■ **Goal of the exercise**
Give the material as a Markdown table with the columns No. and Text, one row per line and blank lines omitted, starting with the line that contains "The width and height of the screenshot is (671, 480)." and going on through the line that contains "The width and height of the screenshot is (1000, 633).".

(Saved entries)
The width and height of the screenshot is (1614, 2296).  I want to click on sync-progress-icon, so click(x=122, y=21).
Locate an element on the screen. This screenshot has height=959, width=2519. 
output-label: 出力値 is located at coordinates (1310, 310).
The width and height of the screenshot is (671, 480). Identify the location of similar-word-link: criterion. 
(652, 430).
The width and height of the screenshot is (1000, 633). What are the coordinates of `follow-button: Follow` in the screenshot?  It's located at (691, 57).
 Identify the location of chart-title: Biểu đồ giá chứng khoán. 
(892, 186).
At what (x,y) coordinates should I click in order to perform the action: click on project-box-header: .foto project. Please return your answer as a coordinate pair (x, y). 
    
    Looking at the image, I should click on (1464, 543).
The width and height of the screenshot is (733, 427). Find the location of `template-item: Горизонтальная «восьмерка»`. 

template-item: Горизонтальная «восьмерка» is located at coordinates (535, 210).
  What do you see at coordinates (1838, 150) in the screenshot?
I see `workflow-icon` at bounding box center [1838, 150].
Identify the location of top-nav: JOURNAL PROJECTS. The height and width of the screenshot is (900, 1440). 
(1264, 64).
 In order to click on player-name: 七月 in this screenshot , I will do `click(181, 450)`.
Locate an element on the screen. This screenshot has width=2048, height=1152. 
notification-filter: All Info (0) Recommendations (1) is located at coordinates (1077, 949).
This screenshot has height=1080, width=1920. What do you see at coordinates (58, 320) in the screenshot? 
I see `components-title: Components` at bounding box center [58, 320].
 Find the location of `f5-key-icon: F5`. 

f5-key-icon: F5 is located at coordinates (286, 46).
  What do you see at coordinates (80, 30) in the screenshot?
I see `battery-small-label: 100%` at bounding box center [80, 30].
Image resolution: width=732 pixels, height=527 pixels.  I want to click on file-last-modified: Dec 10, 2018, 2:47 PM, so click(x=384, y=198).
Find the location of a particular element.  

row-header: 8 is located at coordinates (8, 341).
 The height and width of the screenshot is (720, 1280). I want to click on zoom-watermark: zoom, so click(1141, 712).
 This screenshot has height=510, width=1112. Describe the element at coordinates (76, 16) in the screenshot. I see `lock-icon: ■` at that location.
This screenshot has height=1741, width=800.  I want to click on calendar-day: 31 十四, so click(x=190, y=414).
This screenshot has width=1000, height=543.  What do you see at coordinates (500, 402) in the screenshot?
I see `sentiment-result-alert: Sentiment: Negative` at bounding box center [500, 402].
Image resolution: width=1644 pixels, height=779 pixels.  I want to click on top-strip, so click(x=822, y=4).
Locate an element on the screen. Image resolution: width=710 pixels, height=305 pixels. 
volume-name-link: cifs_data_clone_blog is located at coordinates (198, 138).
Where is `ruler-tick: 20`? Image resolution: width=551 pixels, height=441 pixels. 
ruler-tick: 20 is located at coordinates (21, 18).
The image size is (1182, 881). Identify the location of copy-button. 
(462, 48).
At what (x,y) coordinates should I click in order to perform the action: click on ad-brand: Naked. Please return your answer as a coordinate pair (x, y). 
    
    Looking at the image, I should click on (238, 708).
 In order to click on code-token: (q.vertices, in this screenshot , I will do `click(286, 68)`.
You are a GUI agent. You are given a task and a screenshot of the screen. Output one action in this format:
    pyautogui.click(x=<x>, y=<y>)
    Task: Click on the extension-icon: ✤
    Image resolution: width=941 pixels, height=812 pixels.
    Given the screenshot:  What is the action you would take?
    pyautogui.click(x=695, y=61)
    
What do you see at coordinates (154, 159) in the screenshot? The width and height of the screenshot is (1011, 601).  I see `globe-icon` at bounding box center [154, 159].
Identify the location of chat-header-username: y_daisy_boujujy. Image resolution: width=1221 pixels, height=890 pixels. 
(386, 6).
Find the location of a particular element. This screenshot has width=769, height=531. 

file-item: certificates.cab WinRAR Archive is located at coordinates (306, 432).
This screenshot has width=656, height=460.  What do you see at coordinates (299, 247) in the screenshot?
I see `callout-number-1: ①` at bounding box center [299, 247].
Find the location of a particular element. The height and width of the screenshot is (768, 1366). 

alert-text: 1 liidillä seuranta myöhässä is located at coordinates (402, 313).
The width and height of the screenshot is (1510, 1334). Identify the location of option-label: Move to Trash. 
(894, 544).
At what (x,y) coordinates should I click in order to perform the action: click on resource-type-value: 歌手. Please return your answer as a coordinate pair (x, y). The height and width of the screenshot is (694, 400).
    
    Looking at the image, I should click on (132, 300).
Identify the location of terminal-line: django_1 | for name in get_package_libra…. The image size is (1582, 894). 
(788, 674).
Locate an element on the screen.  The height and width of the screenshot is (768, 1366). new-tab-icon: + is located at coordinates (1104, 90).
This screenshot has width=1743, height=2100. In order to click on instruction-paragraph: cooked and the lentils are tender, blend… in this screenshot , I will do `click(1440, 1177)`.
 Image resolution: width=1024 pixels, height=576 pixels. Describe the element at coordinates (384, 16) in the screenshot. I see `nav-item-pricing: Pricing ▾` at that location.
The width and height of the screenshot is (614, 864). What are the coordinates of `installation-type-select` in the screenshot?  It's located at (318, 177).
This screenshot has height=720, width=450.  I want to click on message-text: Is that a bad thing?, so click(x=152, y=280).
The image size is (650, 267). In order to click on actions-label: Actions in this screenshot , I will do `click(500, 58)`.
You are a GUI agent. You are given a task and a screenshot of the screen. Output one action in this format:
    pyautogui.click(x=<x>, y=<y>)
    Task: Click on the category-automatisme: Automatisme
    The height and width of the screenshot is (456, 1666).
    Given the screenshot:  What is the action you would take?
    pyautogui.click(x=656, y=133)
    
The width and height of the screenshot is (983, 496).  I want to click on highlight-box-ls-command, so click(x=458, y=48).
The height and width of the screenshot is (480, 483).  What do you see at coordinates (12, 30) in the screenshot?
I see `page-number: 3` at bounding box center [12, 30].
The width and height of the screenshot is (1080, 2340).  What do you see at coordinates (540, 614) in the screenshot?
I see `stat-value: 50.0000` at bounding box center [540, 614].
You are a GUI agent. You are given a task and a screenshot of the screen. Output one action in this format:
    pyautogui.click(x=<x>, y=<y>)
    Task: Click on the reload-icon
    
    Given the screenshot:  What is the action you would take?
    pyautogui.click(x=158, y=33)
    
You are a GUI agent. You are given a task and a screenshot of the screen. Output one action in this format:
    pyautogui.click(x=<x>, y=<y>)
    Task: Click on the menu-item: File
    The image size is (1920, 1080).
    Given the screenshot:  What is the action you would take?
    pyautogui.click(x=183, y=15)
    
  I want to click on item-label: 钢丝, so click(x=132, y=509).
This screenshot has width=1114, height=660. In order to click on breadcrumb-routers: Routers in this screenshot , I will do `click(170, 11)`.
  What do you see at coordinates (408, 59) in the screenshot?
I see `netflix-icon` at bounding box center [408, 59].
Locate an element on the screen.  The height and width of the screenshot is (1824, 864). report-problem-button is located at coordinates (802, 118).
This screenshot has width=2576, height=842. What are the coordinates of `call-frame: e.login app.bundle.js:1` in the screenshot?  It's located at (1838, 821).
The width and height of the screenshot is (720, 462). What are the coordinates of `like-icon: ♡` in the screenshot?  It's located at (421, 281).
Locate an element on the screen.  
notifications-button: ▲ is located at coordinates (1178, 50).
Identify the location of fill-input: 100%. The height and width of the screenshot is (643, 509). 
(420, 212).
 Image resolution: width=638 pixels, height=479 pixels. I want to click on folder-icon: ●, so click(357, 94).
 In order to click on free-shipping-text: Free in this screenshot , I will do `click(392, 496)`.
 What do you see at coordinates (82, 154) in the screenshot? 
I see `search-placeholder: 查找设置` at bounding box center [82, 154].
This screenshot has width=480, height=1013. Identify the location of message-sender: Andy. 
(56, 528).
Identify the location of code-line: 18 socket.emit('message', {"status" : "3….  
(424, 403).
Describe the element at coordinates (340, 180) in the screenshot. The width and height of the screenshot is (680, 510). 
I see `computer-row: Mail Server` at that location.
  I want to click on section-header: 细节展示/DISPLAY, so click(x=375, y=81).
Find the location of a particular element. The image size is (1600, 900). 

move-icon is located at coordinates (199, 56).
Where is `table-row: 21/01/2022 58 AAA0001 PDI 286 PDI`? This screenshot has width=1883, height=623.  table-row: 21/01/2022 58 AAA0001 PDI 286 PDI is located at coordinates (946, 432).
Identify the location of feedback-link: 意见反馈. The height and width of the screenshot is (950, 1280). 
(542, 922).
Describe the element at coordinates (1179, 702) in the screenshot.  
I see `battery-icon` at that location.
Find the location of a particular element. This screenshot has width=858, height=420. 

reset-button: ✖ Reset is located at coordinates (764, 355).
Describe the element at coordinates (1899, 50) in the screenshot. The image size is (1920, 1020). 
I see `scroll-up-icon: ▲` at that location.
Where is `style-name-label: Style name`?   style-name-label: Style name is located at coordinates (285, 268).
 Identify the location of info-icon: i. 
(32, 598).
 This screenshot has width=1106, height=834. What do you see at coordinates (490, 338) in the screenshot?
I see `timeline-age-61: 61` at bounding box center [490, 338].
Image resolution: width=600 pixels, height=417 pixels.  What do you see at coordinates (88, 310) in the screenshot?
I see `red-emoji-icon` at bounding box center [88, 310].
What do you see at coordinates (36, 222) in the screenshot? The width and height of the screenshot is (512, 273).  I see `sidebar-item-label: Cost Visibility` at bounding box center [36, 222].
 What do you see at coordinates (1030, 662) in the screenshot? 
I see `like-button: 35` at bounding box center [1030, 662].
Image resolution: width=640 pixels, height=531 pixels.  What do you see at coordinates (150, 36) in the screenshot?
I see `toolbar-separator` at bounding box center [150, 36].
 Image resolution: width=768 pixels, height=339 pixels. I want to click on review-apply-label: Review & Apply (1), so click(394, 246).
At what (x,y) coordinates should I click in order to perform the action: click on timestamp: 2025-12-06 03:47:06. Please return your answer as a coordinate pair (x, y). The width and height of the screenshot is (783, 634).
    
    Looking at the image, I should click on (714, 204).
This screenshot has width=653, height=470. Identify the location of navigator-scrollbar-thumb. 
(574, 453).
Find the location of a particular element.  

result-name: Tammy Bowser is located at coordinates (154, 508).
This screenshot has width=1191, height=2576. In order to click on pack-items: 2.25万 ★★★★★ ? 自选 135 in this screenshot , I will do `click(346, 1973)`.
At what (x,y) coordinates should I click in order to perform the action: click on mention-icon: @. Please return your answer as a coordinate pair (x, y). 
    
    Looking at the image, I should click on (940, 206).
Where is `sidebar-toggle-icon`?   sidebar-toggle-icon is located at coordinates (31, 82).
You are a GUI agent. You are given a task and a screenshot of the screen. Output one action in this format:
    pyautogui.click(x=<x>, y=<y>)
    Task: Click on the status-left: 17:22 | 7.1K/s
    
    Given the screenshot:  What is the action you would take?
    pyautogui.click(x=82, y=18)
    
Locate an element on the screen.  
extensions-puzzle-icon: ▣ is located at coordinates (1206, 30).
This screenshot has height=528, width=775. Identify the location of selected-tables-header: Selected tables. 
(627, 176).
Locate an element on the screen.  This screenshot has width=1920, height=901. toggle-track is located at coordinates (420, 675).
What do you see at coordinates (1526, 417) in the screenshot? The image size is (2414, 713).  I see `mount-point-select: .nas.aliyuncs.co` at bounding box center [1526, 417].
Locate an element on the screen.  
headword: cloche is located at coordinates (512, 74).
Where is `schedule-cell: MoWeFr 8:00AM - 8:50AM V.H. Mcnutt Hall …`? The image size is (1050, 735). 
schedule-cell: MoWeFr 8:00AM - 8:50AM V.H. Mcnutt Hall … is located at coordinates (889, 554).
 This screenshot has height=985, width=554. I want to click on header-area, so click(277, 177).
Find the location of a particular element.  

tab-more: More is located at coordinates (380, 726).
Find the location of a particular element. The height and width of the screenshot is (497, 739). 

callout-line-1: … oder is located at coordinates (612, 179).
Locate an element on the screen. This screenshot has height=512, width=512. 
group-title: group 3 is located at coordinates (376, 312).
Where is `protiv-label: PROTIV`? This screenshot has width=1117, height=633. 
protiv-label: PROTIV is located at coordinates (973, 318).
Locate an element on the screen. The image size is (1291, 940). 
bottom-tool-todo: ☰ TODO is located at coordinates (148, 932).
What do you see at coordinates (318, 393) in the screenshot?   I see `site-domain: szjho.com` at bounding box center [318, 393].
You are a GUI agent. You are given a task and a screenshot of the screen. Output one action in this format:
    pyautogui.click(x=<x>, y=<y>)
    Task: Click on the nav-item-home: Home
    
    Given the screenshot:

■ **Solved exercise**
| No. | Text |
|---|---|
| 1 | The width and height of the screenshot is (671, 480). Identify the location of similar-word-link: criterion.  |
| 2 | (652, 430). |
| 3 | The width and height of the screenshot is (1000, 633). What are the coordinates of `follow-button: Follow` in the screenshot?  It's located at (691, 57). |